> [TEXTBLOCK]:
----
US-Wissenschafter haben weltweit Kussrituale untersucht und festgestellt, dass der romantische Kuss nur in rund der Hälfte der Kulturen (46 Prozent) üblich ist. Es gibt Bruderküsse wie in Osteuropa. Und es gibt Politikerküsse. Doch wann ist ein Kuss ein guter Kuss in Sachen Liebe? "Küssen setzt zum einen Spürsinn voraus", sagt Krüger. "Man muss spüren, was dem anderen gefällt, seine sinnlichen Botschaften aufnehmen, quasi mit ihm reden." Küsse seien Gespräche der Lippen und der Zunge. "Es ist der sinnlichste und intimste körperliche Austausch, den wir kennen", ergänzt er. "Sex kann distanziert sein, aber intensive Küsse sind immer eine sehr intime Form der Annäherung."

Vom sehr zarten Kuss bis zum leidenschaftlichen, fast gierigen gebe es unzählige Facetten. Das Volumen der Lippen spiele dabei keine Rolle, betont Krüger. "Wenn jemand allerdings sehr verkniffen ist und quasi schmallippig durchs Leben geht, ist er immer ein schlechter Küsser." Dass Menschen dabei gern die Augen schließen, hält er für eine nachvollziehbare Entscheidung. Küssen spreche alle fünf Sinne gleichzeitig an – das Sehen, Hören, Riechen, Tasten und Schmecken. Werde ein Sinn ausgeblendet, gebe es mehr Wahrnehmung bei den übrigen.
----
> [BEREITGESTELLTE ANGABEN]:
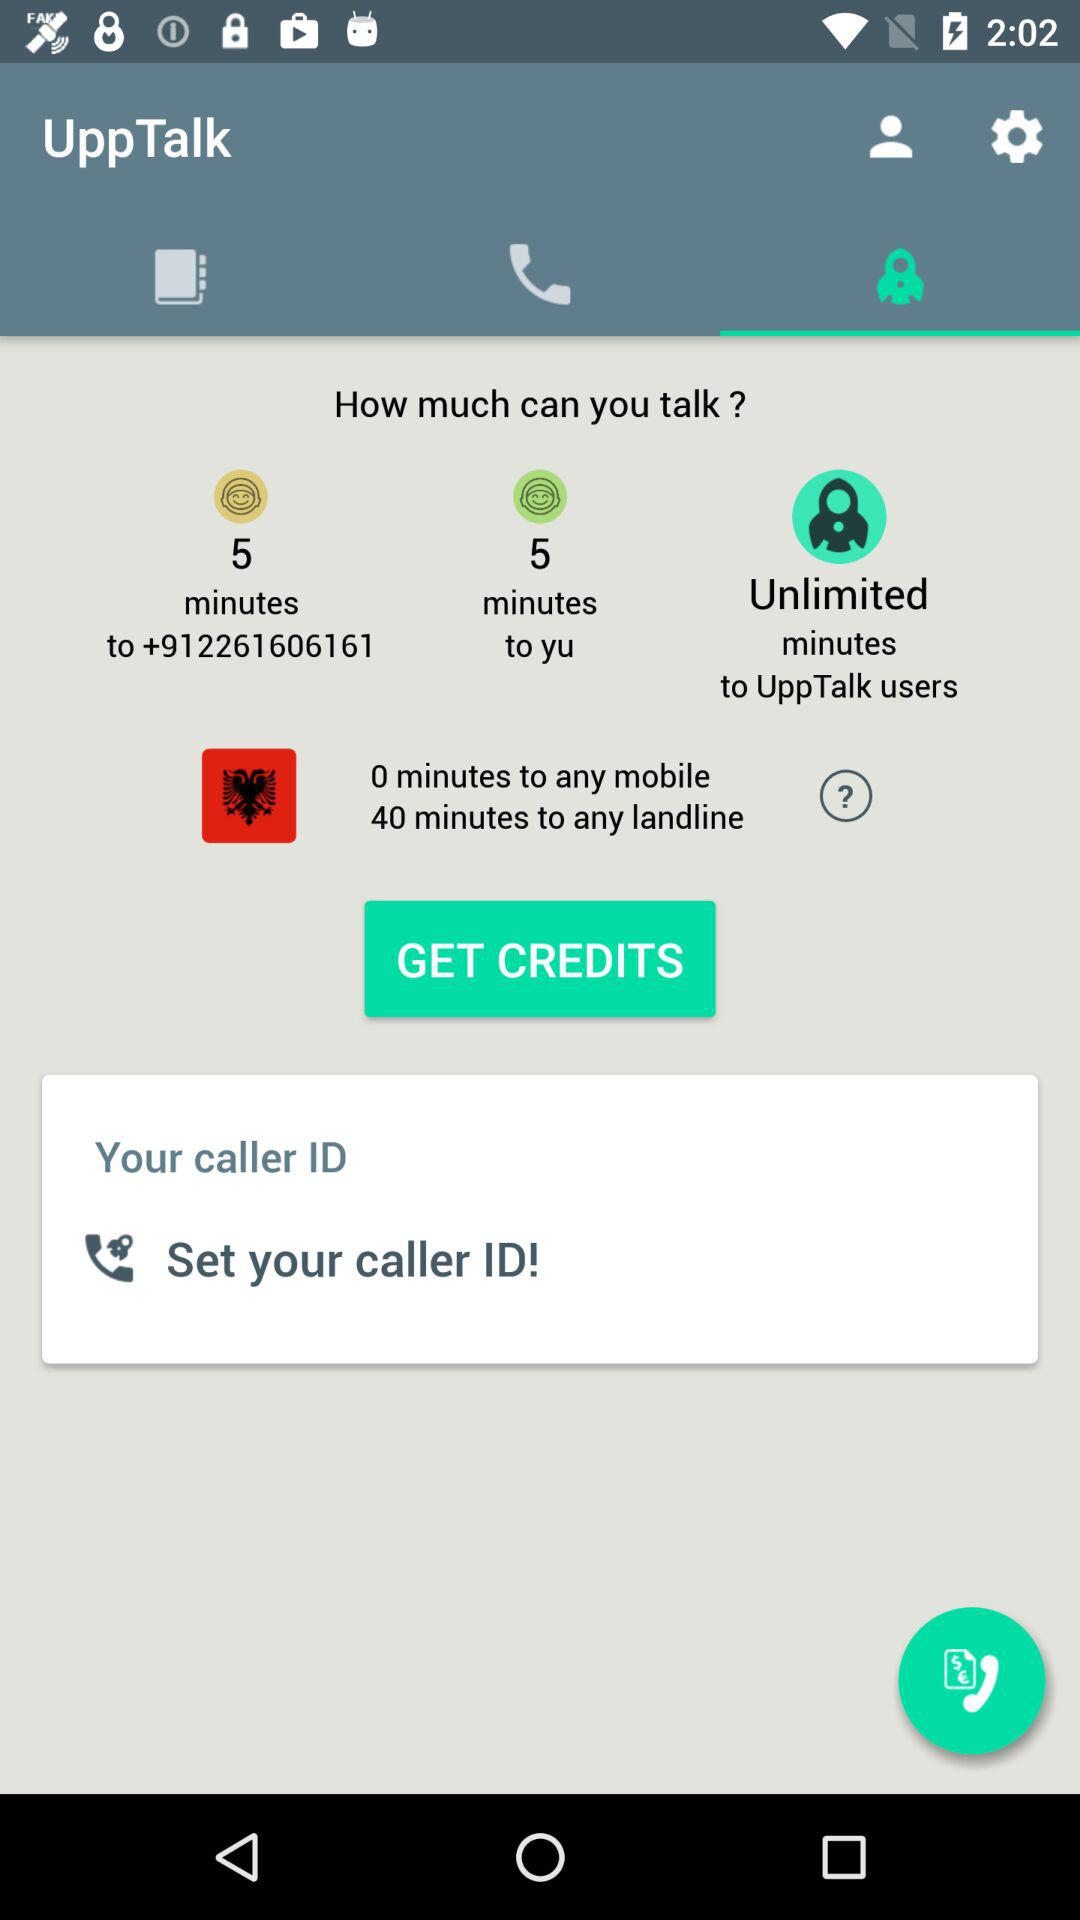 This screenshot has width=1080, height=1920. I want to click on turn on the item below to upptalk users, so click(971, 1680).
----
> [AUFGABE 1]:
Schreibe den Text über das Küssen von „Vom sehr zarten“ bis einschließlich „bei den übrigen.“ neu und setze dabei „sanften“ anstelle von „zarten“ ein.
> [AUFGABE 2]:
Bitte führe den Text über das Küssen im Anschluss an seinen letzten Satz weiter.
Die Auflistung spielt hierfür keine Rolle.

> [ERGEBNIS 1]:
Vom sehr sanften Kuss bis zum leidenschaftlichen, fast gierigen gebe es unzählige Facetten. Das Volumen der Lippen spiele dabei keine Rolle, betont Krüger. "Wenn jemand allerdings sehr verkniffen ist und quasi schmallippig durchs Leben geht, ist er immer ein schlechter Küsser." Dass Menschen dabei gern die Augen schließen, hält er für eine nachvollziehbare Entscheidung. Küssen spreche alle fünf Sinne gleichzeitig an – das Sehen, Hören, Riechen, Tasten und Schmecken. Werde ein Sinn ausgeblendet, gebe es mehr Wahrnehmung bei den übrigen.

> [ERGEBNIS 2]:
US-Forscher fanden heraus, dass Menschen, die sich in der Früh mit einem Schmatz von ihren Liebsten verabschieden, beruflich erfolgreicher sind und weniger Unfälle bauen. Das liege aber nicht nur am Kuss allein, mutmaßt der Psychologe. Sondern am positiven Start in den Tag. Und noch etwas: Wer gern und oft küsst, ist laut Forschung glücklicher und lebt fünf Jahre länger. (APA, dpa, 5.7.2018)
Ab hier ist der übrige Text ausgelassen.